Nearly 400,000 customers lost their power for a week after Isaias and restoration of power was delayed due to poor management and performance. The blunder opened 15 months of investigations into the utility company for its failures. LIPA considered replacing its PSEG contract with another service provider or changing to a public utility model.
Since then, PSEG-LI took on over 100 recommended changes, including upgrading its outdated storm communication system.
“PSEG has a binding commitment to deliver us the infrastructure that's required, including storm-hardened and tested IT systems,” Falcone said, “and LIPA is taking on the obligation to independently verify and validate that these are done correctly.”
Under the new contract, PSEG-LI will provide $30 million in benefits to customers who covered costs to repair and upgrade the utility’s information systems. It also includes more penalties and new strict requirements for long-term oversight of planning, budgeting and management. Falcone said LIPA has the ability to terminate the contract early, and withhold half of PSEG-LI’s $80 million management fee each year as punishment.
“We are eager to bring this collaborative agreement to closure following review by the state of New York.

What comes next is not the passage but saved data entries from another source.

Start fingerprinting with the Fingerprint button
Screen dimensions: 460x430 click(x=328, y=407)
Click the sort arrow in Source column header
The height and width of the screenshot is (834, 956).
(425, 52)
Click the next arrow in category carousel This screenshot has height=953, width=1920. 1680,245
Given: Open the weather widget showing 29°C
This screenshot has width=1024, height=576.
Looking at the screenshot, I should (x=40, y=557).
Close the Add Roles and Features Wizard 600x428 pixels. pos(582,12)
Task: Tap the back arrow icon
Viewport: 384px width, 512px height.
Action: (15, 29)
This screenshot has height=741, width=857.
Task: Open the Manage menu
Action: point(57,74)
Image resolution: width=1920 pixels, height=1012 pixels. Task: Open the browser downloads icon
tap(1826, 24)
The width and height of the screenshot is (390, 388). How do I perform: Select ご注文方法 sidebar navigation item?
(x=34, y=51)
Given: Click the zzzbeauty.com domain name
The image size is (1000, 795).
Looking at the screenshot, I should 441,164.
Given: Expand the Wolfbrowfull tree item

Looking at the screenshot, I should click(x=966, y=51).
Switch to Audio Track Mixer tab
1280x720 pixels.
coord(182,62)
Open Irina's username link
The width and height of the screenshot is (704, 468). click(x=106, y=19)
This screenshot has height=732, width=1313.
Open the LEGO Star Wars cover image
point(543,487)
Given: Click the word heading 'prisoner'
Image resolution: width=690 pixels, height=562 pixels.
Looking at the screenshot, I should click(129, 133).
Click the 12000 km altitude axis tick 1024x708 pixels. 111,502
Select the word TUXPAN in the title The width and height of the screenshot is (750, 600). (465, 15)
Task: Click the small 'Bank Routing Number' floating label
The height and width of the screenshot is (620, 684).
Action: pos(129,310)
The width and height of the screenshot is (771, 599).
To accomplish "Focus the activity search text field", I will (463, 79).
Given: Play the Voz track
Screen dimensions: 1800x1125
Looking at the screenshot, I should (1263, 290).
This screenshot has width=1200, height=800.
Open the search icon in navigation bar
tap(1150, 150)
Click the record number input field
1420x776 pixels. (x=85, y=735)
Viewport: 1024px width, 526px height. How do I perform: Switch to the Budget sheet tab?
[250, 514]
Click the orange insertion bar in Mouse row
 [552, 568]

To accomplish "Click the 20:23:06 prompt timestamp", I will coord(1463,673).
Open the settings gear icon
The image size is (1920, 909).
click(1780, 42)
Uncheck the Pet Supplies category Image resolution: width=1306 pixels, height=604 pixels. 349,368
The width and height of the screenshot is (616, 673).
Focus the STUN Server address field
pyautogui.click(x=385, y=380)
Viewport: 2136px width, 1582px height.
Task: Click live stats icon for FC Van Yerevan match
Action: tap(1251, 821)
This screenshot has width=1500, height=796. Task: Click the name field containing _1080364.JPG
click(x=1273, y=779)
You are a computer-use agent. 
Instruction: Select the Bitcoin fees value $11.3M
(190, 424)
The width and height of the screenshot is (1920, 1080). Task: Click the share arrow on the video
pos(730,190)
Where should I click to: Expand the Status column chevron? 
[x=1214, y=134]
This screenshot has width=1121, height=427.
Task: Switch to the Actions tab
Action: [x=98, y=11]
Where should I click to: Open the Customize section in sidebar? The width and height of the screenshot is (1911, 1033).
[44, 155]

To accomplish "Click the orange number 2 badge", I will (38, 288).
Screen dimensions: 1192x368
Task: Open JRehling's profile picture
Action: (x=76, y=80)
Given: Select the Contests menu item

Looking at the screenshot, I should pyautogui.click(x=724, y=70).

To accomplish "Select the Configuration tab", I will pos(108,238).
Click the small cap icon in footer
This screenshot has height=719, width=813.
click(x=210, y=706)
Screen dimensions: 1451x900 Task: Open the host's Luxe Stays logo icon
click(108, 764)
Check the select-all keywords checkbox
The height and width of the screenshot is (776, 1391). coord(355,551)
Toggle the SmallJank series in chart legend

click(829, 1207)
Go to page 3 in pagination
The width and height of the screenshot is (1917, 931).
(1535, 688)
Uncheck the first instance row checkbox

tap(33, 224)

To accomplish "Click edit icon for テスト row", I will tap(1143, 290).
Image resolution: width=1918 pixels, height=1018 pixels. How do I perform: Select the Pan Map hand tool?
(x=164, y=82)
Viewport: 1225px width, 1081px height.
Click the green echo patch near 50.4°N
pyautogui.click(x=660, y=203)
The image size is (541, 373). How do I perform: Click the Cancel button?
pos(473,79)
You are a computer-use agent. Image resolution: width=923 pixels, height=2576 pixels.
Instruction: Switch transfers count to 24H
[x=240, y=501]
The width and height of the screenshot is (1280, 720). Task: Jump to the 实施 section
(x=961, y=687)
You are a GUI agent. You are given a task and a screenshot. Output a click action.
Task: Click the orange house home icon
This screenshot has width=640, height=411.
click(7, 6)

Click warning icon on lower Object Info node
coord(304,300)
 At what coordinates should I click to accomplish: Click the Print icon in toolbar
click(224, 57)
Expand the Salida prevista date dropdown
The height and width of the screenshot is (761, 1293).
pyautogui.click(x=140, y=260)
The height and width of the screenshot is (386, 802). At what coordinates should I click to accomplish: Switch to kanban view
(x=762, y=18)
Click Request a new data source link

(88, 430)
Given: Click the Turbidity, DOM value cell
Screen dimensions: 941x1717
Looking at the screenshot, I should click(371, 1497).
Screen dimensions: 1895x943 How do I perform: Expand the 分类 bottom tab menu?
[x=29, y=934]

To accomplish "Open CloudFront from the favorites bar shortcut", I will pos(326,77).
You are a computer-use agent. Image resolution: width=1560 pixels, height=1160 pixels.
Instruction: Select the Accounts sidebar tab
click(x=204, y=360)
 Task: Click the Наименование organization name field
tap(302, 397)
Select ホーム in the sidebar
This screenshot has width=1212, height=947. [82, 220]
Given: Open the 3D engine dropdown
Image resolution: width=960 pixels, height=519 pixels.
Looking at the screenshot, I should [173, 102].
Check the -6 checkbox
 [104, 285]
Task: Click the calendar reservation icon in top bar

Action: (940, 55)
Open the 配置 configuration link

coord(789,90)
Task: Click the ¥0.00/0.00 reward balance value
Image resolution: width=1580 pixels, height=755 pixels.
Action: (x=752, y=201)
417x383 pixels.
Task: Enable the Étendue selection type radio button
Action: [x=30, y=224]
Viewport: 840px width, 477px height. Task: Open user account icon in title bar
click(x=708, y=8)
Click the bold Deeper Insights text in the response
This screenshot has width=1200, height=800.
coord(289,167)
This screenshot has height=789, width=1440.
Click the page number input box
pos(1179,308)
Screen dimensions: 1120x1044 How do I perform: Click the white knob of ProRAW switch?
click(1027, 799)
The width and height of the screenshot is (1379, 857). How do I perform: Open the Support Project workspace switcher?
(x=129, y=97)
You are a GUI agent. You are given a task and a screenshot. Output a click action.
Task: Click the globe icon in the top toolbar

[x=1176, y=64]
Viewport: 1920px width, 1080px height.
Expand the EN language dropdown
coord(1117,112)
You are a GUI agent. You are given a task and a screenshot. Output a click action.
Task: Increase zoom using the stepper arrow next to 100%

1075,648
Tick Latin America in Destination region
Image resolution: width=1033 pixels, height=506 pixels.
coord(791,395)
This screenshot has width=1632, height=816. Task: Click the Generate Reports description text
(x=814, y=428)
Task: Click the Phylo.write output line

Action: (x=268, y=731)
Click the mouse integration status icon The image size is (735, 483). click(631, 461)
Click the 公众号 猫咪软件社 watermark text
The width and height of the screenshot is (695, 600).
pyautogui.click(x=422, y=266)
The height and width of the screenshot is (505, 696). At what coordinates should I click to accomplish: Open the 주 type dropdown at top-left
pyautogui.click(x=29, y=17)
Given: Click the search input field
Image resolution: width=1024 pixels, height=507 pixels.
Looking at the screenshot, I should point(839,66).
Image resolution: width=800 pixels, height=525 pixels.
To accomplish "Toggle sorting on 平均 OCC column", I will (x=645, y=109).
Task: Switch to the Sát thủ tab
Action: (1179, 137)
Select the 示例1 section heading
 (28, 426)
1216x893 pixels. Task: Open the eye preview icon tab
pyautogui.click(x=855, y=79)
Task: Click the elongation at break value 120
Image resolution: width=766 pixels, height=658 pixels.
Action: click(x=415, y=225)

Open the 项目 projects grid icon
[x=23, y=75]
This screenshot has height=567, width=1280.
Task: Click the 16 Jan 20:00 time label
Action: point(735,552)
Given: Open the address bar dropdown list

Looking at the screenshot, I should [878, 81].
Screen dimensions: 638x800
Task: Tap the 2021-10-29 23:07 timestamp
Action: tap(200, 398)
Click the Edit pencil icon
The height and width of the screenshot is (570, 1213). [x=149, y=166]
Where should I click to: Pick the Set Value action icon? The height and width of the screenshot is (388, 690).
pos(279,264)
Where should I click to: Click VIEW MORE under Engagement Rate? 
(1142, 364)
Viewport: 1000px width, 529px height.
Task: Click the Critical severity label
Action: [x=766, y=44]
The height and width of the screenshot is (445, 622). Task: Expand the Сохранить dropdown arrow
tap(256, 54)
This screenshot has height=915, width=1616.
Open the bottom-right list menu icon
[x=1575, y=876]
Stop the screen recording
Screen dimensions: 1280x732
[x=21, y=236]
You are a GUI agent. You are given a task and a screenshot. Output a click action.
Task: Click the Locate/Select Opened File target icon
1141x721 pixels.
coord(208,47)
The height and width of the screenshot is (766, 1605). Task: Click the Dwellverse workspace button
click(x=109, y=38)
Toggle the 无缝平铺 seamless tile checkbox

We are proud of our employees, their achievements and the strategic improvements we have made since 2014 and this agreement reflects that legacy of performance,” said Daniel Eichhorn, PSEG-LI president and chief operating officer.
A public hearing on the new agreement will be held on December 2. The LIPA Board of Trustees will meet next week on November 17 and is expected to reach a decision before the end of the year. The last board meeting is on December 15. Board members have said they are “cautiously optimistic” about continuing their relationship with PSEG-LI.
Still, state lawmakers from Long Island are drafting a bill that would eventually allow LIPA to turn to a public model and operate the region’s electric grid and energy distribution. It follows efforts by Reimagine LIPA, a 30-member coalition that has advocated over the last year to end the regional energy industry’s public-private model.
“It’s no surprise there are members of the board who continue to ignore ratepayers, who pay exorbitant electric bills for unreliable service. We hope the board will come to its senses and reject this deal in favor of full municipalization, and we urge all residents who are fed up with LIPA and PSEG to take advantage of the public comment period to demand public power,” said Danny Hopkins, spokesperson for Reimagine LIPA.
Falcone said the deal also still needs approval from the state Attorney General and Comptroller’s offices.